Task >>
Output word for word the lines from the one with "You are a GUI" to the final line of the data, both ends included, but skip the pictures.

Exercise inputs >>

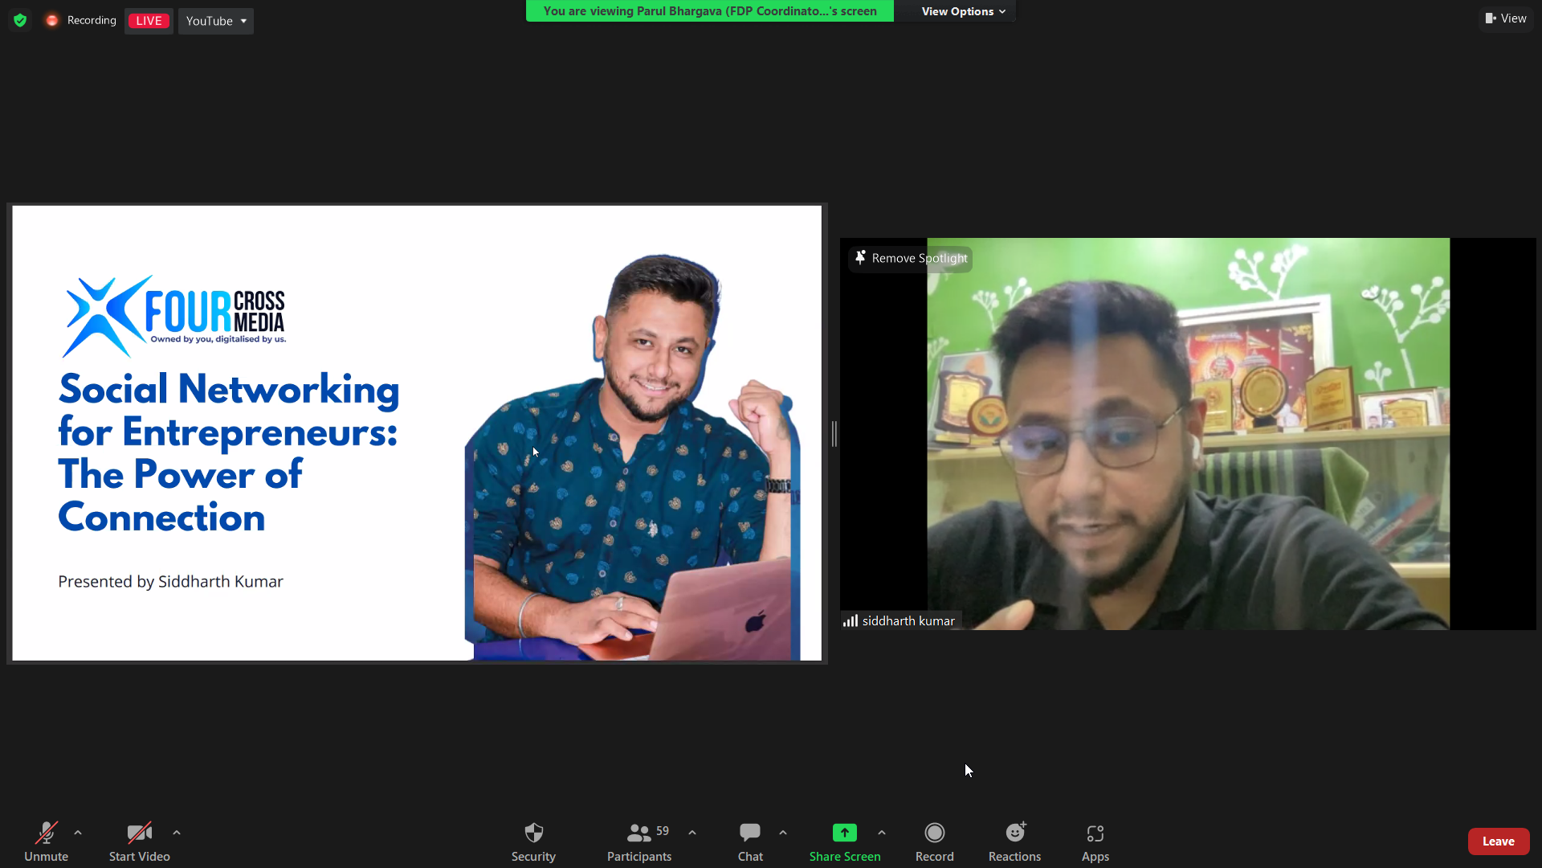Screen dimensions: 1542x868
Task: Click the green Share Screen icon
Action: coord(844,833)
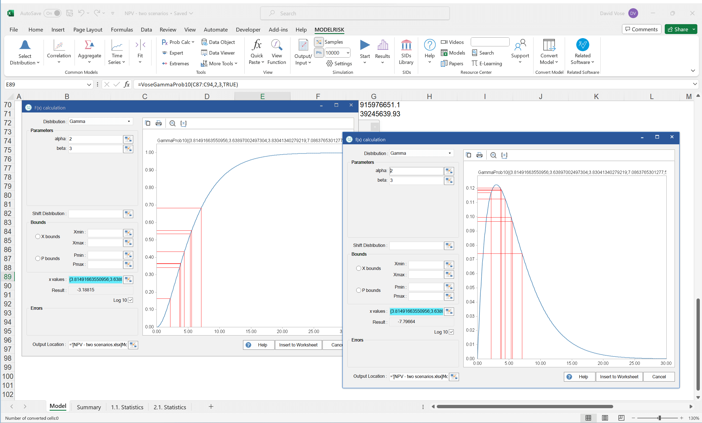Screen dimensions: 702x423
Task: Click the print chart icon in F(x) dialog
Action: tap(159, 123)
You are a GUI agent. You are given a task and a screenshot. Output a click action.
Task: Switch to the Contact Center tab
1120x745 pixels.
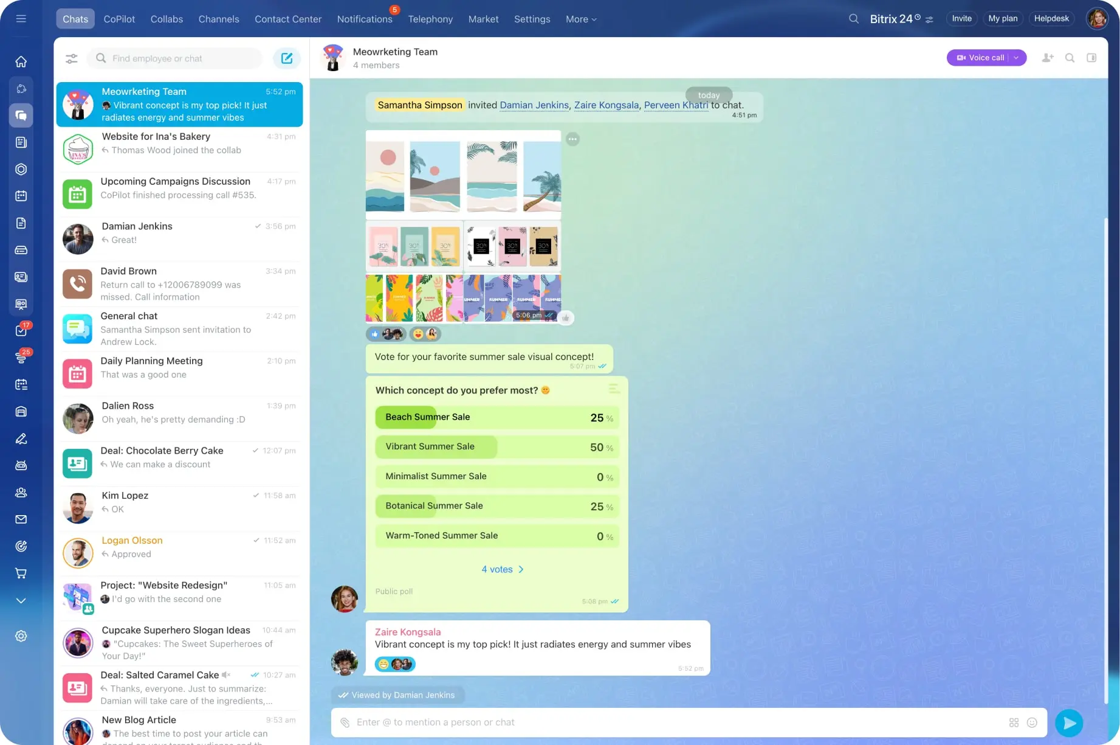click(x=288, y=19)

Result for this task >>
You are a GUI agent. You are given a task and a screenshot. Output a click action.
Task: Switch to the Contact Center tab
1120x745 pixels.
click(x=288, y=19)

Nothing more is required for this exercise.